#### Input data
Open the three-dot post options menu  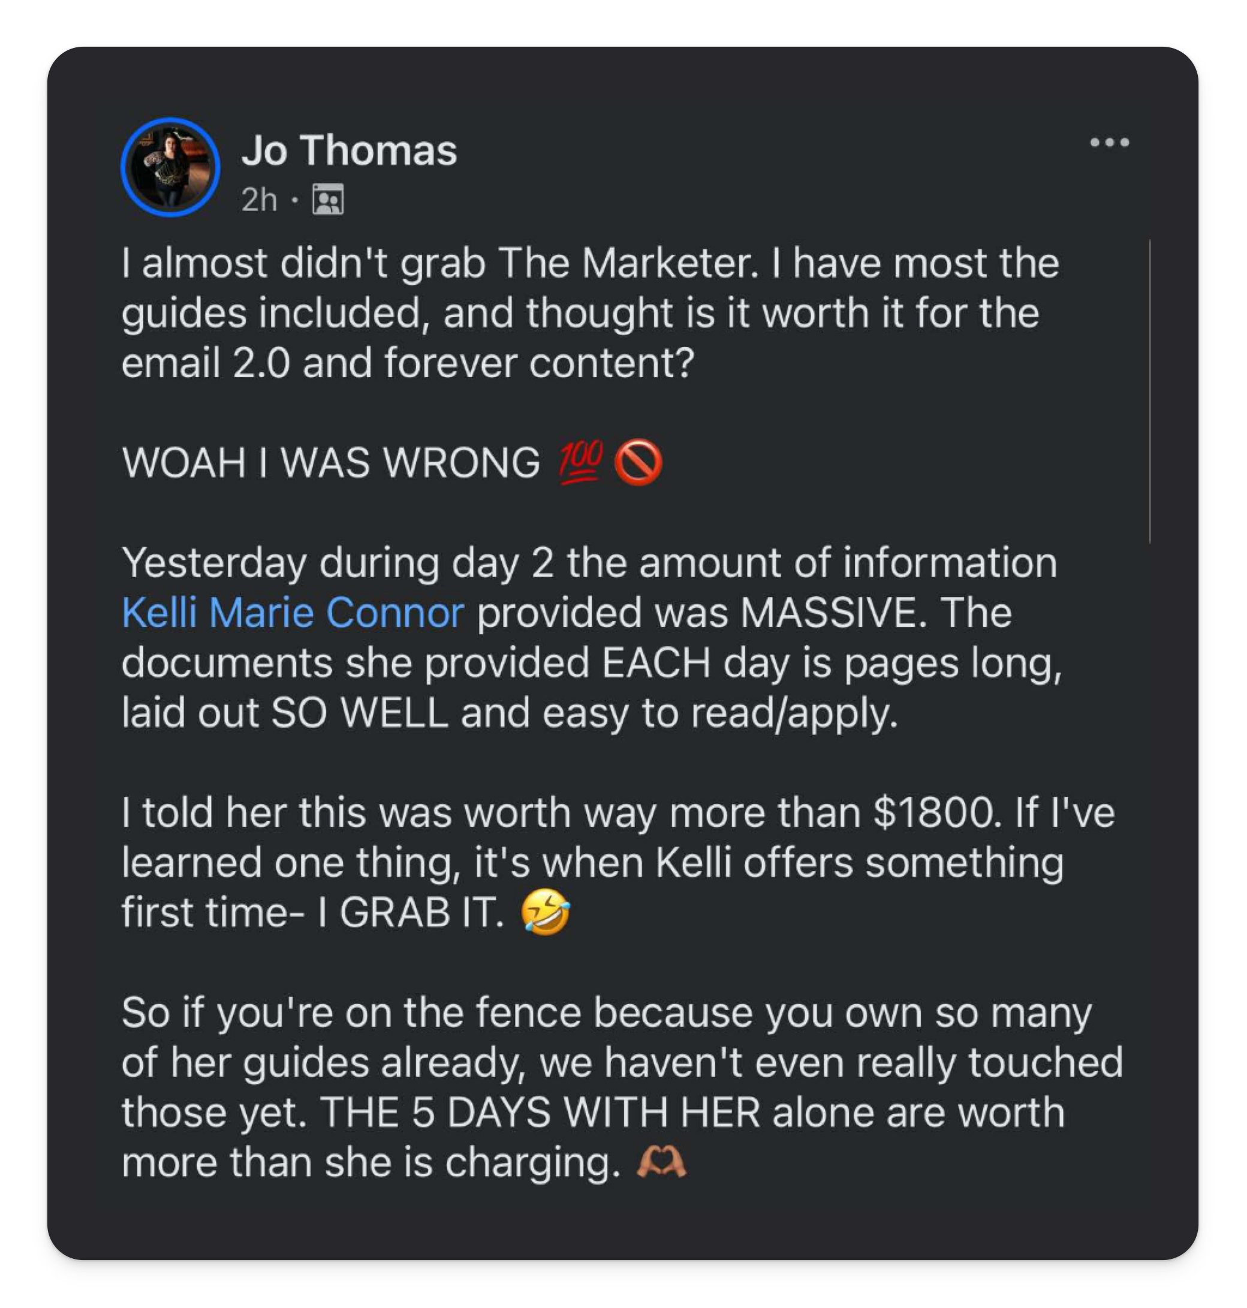tap(1109, 142)
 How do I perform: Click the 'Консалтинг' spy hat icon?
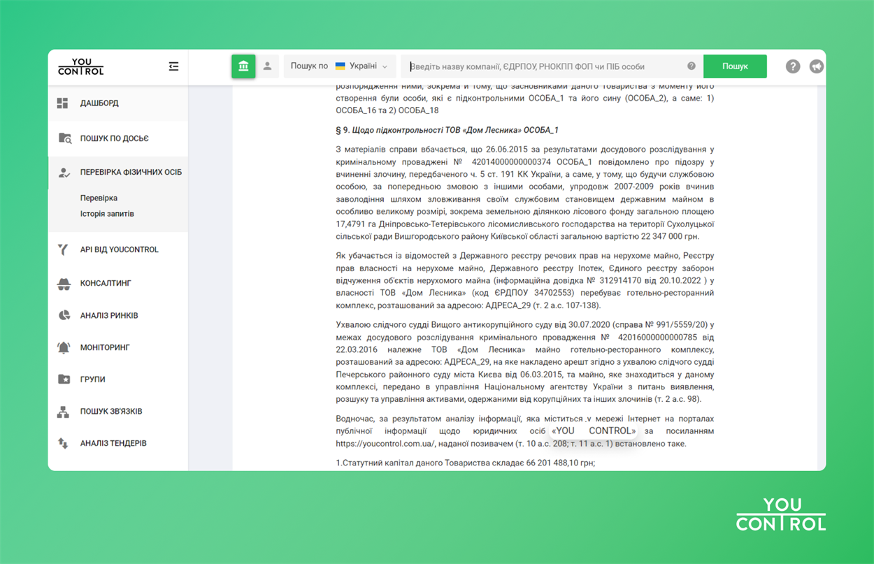[64, 283]
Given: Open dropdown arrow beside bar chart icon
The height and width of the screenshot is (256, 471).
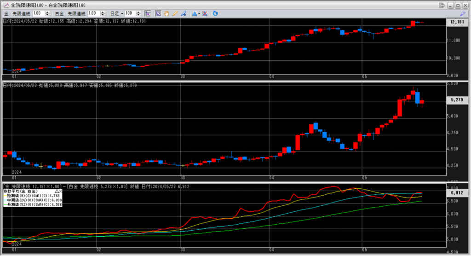Looking at the screenshot, I should pos(199,14).
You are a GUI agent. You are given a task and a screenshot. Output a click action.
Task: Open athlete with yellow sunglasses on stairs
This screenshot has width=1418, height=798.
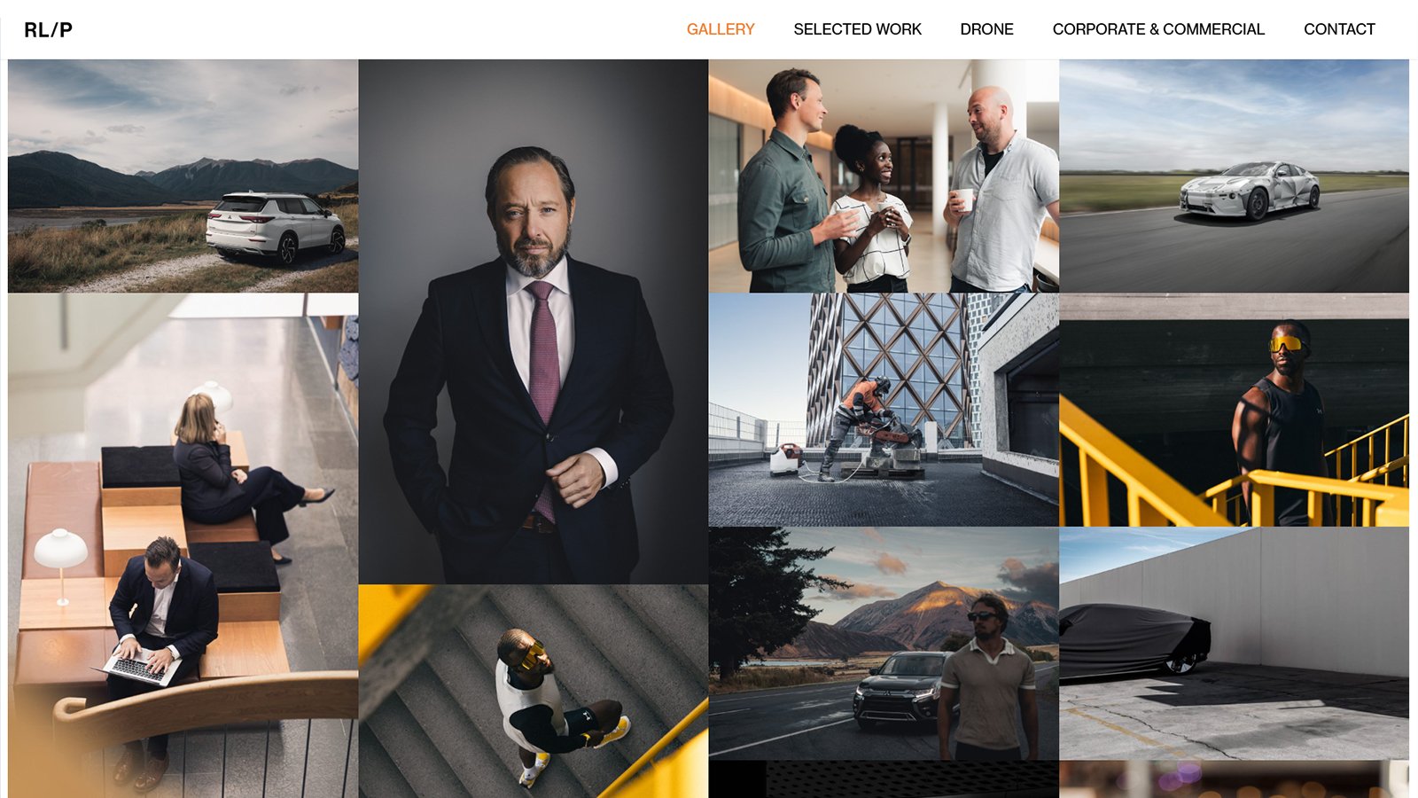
########
Your task is to reproduce exactly the lines running from the line that contains "Given: Open dropdown" to the end of the records, pictures excluded.

Completed task:
Given: Open dropdown arrow beside bar chart icon
The height and width of the screenshot is (256, 471).
Looking at the screenshot, I should pos(199,14).
You are a GUI agent. You are given a task and a screenshot. Output a click action.
Task: Open athlete with yellow sunglasses on stairs
This screenshot has width=1418, height=798.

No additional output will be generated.